Cambridge (MA) – Scientists at Harvard University discovered that Carbon-13 atoms in diamonds can be used to create a stable and controllable quantum mechanical memory and a small quantum processor, often referred to as quantum register.
The research, published in this week’s Science magazine, makes use of spinning properties of atomic nuclei to encode quantum bits. Apparently, experiments with a single spinning nuclei of Carbon-13 resulted in a stable quantum computing building block at room temperatures.
In quantum research, nuclear spins are known for their characteristics as tiny magnets with high stability. However, so called “spintronics” requires weak interactions of such spins, as information is lost through contact with virtually any other object. But the fact that spins are almost perfectly isolated, makes it impossible to address and manipulate individual nuclei.
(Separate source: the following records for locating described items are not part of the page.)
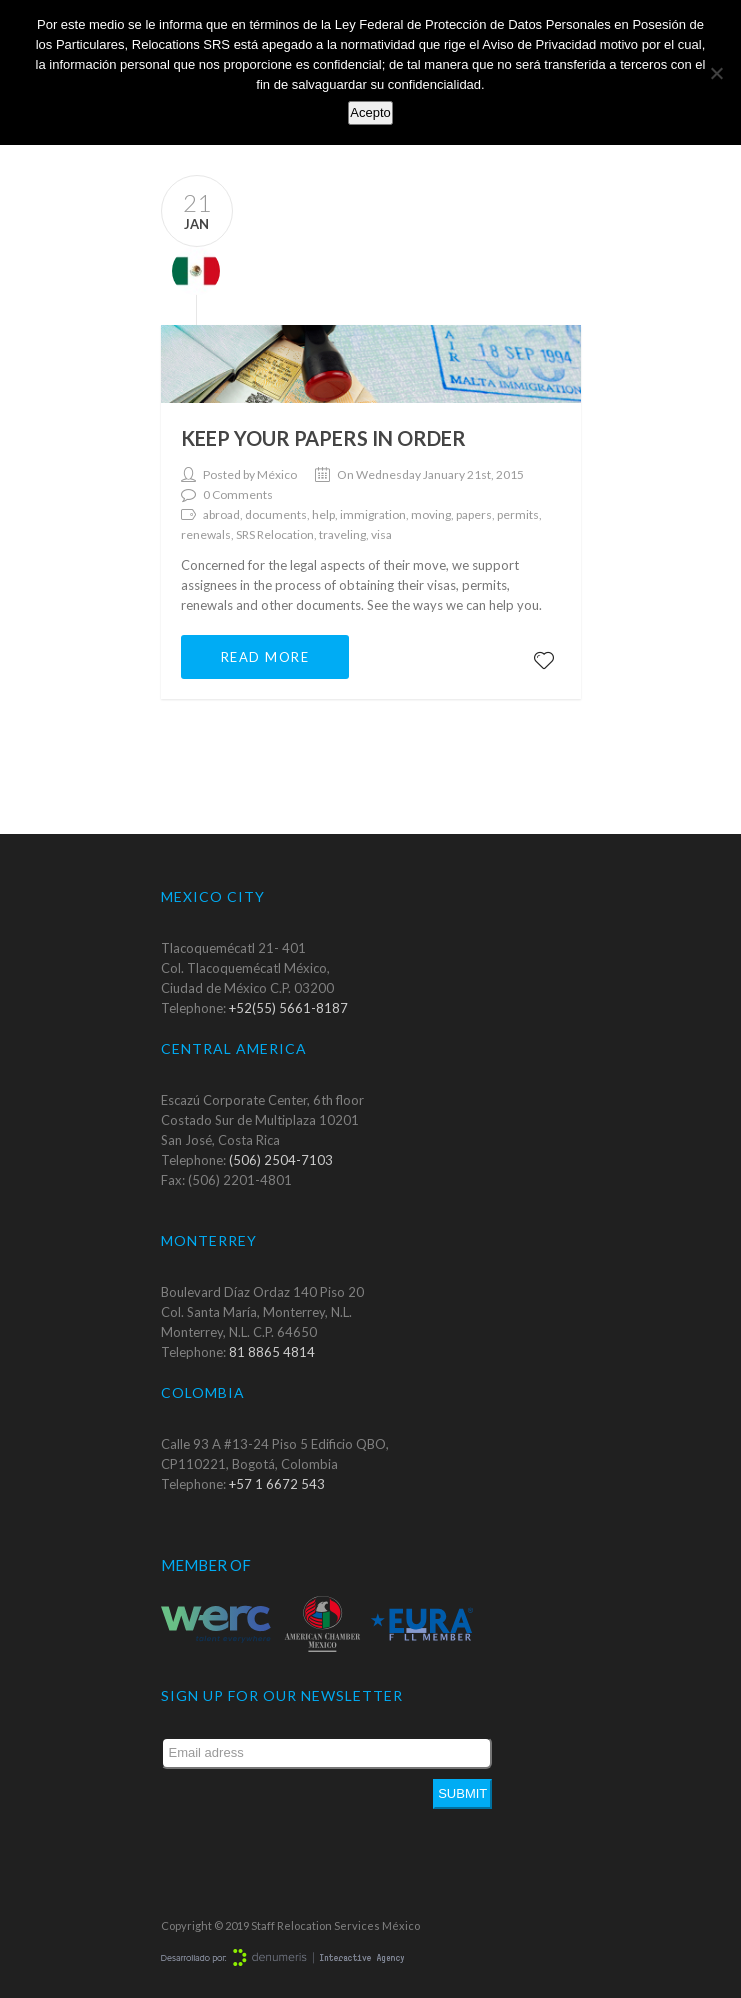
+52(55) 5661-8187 (288, 1008)
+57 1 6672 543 (277, 1484)
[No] (716, 73)
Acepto (370, 112)
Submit (462, 1793)
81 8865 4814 (272, 1352)
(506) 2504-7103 (281, 1160)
According to the Harvard research, that Carbon-13 atoms, however, can be manipulated through nearby single electrons, whose own spin can be controlled with optical and microwave radiation. The scientists believe that the single electron's spin can “act as a very sensitive magnetic probe with extraordinary spatial resolution.”
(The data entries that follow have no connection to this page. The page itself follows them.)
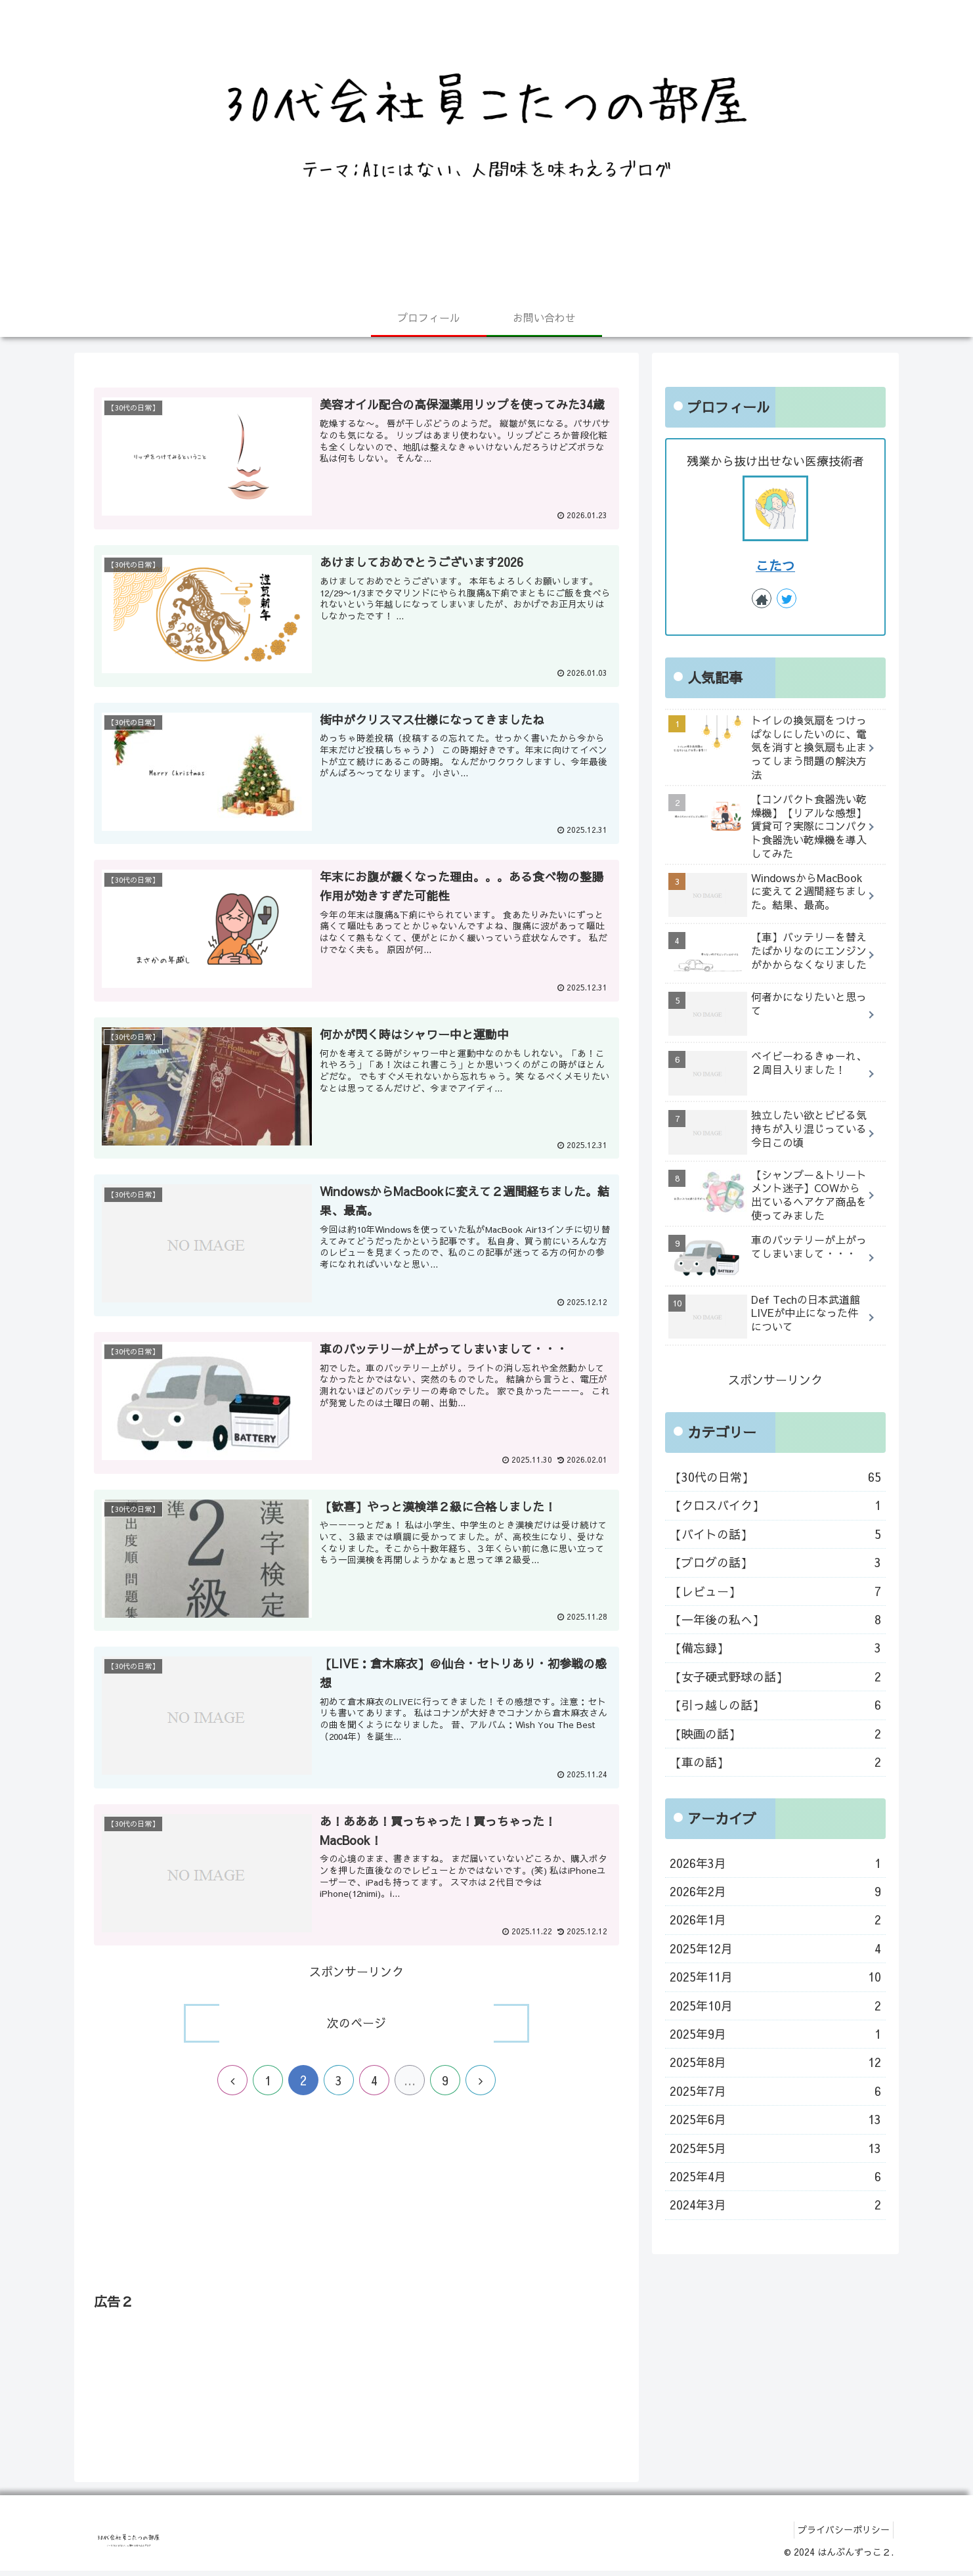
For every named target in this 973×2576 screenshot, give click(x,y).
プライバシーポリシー (840, 2534)
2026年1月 (775, 1919)
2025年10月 (775, 2005)
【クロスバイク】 (775, 1505)
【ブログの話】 (775, 1562)
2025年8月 (775, 2062)
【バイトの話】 (775, 1534)
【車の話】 (775, 1762)
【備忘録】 (775, 1647)
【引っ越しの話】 (775, 1705)
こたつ (775, 565)
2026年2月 (775, 1891)
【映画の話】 (775, 1733)
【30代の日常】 (775, 1477)
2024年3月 (775, 2204)
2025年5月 (775, 2148)
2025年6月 (775, 2119)
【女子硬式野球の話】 (775, 1676)
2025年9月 (775, 2034)
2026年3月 (775, 1863)
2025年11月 (775, 1977)
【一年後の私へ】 (775, 1619)
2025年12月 (775, 1948)
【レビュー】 (775, 1591)
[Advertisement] (356, 2207)
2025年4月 (775, 2176)
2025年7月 (775, 2091)
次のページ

The controlled interaction between the electron and nuclear spins is creating a single, isolated quantum bit (qubit) and allows the Carbon-13 nuclei to be used as what was described a “very robust quantum memory.” Typically, qubits have a short coherence time – a tiny fraction of a second unless the qubit is suspended in a high vacuum - and decay extremely fast as quantum information is lost through contact with virtually anything: The Harvard researchers claim that their Carbon-13-electron approach achieves a coherence time that “approaches seconds.”
The scientists claim that their research “revolutionizes” the approach to quantum computing and lay the ground work for a new way of computing, which is generally believed to be able to outperform conventional supercomputers in solving specific problems.
Carbon-13 is one of the two naturally-occurring stable isotopes of carbon and makes up only about 1.1% of a diamond. The other one, Carbon-12, is responsible for the remaining 98.9%.
In an unrelated research project, a University of Alberta research team this week said that they can apply “plasmonics” principles to spintronics and develop a novel way to control the quantum state of an electron’s spin. Plasmonics involves the transfer of light electromagnetic energy into a tiny volume and creating intense electric fields as a result. "We've only just begun to scratch the surface of this field, but we believe we have the physics sorted out and one day this technology will be used to develop very fast, very small electronics that have a very low power consumption," said Abdulhakem Elezzabi, computer engineering professor at the University.